Best results in LPGA major championships
- Chevron Championship: T3: 2021
- Women's PGA C'ship: T11: 2023
- U.S. Women's Open: T16: 2019
- Women's British Open: T5: 2021
- Evian Championship: T56: 2025

= Nanna Koerstz Madsen =

Danish professional golfer (born 1994)

Nanna Koerstz Madsen (born 23 October 1994) is a Danish professional golfer who plays on the American LPGA Tour and maintains membership of the Ladies European Tour (LET). She won the 2022 Honda LPGA Thailand and made history becoming the first Dane to win an LPGA Tour event. She played in the 2021 Solheim Cup and represented Denmark at the 2016 Summer Olympics in Rio de Janeiro where she finished tied for 13th, and at the 2020 Summer Olympics in Tokyo where she finished tied for 9th.

==Amateur career==
Madsen had a successful amateur career and she won both the 2012 Danish Women's Match Play Championship and the 2013 Danish Women's Stroke Play Championship. She was 2013 British Ladies Amateur Championship stroke play medalist with rounds of 69 and 72.

At the end of the season 2014, Madsen finished as the best European amateur player on the World Amateur Golf Ranking.

She played college golf with the South Carolina Gamecocks women's golf team at the University of South Carolina, winning the Mercedes-Benz Intercollegiate, before turning professional after only one semester.

==Professional career==
Madsen earned her LET card by winning the Lalla Aicha Tour School Final Qualifying and was a Ladies European Tour rookie in 2015. On the 2015 Ladies European Tour, she finished 9th on the Order of Merit. In 2016, she won the Tipsport Golf Masters and finished 6th on the Order of Merit.
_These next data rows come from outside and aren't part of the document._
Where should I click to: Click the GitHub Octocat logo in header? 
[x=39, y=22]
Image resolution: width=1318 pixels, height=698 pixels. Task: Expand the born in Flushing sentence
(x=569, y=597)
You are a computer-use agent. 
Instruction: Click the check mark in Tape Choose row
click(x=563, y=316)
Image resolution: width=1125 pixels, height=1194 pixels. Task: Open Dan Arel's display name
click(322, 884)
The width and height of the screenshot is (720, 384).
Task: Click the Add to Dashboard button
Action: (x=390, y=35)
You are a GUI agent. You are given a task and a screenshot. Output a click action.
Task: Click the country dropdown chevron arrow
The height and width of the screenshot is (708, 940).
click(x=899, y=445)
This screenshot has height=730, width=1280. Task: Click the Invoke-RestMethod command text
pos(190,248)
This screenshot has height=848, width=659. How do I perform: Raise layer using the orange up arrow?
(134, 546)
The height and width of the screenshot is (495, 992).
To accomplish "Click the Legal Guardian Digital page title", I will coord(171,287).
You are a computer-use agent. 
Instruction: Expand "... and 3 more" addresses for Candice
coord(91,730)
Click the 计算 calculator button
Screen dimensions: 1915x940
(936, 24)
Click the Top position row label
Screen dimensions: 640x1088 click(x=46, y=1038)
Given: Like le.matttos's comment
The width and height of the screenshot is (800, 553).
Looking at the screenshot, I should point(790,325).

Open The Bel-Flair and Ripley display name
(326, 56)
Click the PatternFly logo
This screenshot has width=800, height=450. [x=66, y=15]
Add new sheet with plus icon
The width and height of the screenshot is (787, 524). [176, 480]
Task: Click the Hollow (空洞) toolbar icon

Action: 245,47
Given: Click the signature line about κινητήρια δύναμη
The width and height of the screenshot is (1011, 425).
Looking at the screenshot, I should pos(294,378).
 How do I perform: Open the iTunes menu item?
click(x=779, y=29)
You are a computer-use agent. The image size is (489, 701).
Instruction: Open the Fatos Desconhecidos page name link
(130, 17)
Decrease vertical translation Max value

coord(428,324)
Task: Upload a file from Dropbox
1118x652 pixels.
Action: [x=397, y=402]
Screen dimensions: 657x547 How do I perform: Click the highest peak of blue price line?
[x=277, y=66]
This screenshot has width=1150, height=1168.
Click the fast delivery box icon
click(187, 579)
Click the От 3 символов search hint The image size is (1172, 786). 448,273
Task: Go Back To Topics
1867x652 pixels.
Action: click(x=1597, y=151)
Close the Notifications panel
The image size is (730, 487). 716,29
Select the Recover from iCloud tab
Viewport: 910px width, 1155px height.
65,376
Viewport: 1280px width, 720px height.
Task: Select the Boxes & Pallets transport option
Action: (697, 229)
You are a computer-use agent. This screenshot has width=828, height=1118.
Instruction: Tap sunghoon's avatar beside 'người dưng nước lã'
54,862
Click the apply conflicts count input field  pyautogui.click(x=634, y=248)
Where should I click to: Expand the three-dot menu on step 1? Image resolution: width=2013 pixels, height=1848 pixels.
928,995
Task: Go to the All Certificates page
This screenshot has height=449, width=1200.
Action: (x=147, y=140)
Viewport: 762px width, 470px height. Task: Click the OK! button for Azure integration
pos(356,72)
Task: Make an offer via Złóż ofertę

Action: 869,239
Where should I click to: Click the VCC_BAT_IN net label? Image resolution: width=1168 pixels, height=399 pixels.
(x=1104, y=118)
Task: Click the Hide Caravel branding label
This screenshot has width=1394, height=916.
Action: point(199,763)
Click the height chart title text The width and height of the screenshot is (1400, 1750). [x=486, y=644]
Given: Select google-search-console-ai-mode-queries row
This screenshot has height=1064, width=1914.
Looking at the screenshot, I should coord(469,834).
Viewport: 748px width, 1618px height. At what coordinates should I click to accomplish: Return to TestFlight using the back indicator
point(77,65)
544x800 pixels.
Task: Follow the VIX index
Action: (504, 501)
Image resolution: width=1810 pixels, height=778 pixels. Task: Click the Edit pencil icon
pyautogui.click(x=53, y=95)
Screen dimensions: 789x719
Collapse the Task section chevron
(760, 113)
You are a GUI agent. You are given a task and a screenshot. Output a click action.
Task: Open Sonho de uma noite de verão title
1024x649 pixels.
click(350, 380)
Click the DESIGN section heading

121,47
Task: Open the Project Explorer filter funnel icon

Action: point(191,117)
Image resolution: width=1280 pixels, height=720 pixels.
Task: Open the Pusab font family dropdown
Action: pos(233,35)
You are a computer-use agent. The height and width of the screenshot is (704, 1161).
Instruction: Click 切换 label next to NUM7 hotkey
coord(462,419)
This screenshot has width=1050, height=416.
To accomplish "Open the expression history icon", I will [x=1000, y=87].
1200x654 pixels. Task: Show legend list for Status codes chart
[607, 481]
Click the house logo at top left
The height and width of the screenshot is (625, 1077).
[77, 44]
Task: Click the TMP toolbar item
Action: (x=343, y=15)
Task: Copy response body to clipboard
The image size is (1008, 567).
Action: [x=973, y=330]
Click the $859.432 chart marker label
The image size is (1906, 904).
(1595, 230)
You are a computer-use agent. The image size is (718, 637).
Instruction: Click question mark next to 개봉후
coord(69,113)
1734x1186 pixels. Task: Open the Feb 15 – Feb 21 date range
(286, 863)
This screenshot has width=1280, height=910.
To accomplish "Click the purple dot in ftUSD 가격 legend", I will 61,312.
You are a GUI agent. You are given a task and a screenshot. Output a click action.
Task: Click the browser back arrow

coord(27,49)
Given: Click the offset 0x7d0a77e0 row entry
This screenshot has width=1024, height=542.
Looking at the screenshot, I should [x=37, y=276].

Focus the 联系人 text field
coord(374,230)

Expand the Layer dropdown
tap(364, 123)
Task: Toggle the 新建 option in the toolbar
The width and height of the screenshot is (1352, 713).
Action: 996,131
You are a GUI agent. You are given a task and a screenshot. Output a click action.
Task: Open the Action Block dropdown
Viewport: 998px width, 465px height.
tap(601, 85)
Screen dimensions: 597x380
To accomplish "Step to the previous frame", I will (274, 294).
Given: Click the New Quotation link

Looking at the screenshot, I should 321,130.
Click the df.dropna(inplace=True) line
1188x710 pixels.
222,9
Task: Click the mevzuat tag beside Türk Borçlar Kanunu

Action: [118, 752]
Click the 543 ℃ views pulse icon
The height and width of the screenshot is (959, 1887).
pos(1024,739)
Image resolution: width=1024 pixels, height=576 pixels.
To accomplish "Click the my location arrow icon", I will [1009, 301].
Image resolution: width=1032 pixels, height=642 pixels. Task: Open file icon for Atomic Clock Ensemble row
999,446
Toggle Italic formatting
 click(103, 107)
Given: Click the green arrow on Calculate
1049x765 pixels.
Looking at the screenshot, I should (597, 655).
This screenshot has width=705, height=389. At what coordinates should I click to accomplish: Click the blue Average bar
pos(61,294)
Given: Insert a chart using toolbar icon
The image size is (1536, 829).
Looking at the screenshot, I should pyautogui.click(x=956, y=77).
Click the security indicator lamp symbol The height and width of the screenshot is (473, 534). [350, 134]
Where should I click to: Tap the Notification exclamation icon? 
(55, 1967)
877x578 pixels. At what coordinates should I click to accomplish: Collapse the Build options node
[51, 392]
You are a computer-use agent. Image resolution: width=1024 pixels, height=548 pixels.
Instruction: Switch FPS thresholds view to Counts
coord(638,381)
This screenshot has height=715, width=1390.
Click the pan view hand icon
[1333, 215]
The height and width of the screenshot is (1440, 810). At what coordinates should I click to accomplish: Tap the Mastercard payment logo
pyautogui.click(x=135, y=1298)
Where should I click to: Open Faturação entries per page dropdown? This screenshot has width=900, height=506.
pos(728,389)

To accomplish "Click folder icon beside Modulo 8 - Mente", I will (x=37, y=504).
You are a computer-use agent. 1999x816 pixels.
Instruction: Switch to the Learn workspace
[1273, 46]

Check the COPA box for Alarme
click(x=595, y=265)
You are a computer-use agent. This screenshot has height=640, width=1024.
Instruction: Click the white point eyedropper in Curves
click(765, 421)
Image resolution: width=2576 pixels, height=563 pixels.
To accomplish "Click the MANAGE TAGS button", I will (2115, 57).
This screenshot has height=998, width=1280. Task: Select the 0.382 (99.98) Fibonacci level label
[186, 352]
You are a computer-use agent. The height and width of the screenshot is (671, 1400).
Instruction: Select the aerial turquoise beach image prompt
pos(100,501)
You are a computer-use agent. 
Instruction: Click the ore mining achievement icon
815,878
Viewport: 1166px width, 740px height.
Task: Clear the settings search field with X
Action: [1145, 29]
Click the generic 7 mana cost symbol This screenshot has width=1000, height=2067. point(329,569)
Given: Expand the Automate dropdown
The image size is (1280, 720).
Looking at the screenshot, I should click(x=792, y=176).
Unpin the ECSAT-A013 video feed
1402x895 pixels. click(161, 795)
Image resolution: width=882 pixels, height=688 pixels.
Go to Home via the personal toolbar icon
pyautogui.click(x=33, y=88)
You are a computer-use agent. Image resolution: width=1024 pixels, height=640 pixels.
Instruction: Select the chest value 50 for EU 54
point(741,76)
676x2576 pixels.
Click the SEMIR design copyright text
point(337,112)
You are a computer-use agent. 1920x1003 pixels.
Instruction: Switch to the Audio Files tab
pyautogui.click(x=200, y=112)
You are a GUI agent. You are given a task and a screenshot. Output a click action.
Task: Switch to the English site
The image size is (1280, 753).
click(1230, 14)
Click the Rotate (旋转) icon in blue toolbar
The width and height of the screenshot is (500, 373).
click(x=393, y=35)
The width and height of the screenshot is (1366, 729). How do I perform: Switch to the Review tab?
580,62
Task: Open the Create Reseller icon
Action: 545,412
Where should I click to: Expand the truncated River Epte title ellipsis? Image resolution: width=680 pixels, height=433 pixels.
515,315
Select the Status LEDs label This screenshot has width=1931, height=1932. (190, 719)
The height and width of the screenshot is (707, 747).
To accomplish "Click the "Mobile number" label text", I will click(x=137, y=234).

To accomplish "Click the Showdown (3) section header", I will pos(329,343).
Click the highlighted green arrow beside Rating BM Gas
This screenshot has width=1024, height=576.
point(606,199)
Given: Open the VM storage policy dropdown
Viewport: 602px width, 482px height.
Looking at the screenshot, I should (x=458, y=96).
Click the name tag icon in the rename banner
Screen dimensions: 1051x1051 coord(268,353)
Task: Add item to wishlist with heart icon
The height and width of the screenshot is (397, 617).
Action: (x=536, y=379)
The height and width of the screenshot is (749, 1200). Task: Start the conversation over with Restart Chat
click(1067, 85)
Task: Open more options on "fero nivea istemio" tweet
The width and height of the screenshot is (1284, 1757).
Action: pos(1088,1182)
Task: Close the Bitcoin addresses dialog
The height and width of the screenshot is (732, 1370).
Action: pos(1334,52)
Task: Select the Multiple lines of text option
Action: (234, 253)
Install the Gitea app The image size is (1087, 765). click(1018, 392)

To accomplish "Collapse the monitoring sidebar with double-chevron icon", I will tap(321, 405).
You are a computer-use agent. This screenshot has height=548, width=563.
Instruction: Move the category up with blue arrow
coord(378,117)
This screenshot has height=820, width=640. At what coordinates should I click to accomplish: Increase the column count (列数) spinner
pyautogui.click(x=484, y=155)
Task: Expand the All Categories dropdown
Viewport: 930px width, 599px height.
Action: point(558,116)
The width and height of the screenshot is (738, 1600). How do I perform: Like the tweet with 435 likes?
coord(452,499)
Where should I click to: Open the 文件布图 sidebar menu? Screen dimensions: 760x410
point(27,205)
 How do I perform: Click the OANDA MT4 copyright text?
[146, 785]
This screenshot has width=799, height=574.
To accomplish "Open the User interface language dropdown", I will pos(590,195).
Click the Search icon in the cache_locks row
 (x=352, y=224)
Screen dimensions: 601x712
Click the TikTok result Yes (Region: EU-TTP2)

Madsen devoted the 2017 season to earning a membership on the LPGA Tour by playing the season on the Symetra Tour where she became a three-time winner resulting in her becoming the 12th player to earn a "Battlefield Promotion" to the LPGA Tour, playing in three events between late August and early September. She started as a rookie on the LPGA Tour from the beginning of the 2018 season.

In 2019, she was runner-up at the Indy Women in Tech Championship. She finished tied for 3rd at the 2021 ANA Inspiration.

Madsen captured the 2022 Honda LPGA Thailand to become the first LPGA Tour winner from Denmark. After a hard-fought battle with China's Lin Xiyu, she drained a 10-foot putt for eagle on the second playoff hole to take the title. After the win, her world ranking jumped up 22 places, from #55 to #33.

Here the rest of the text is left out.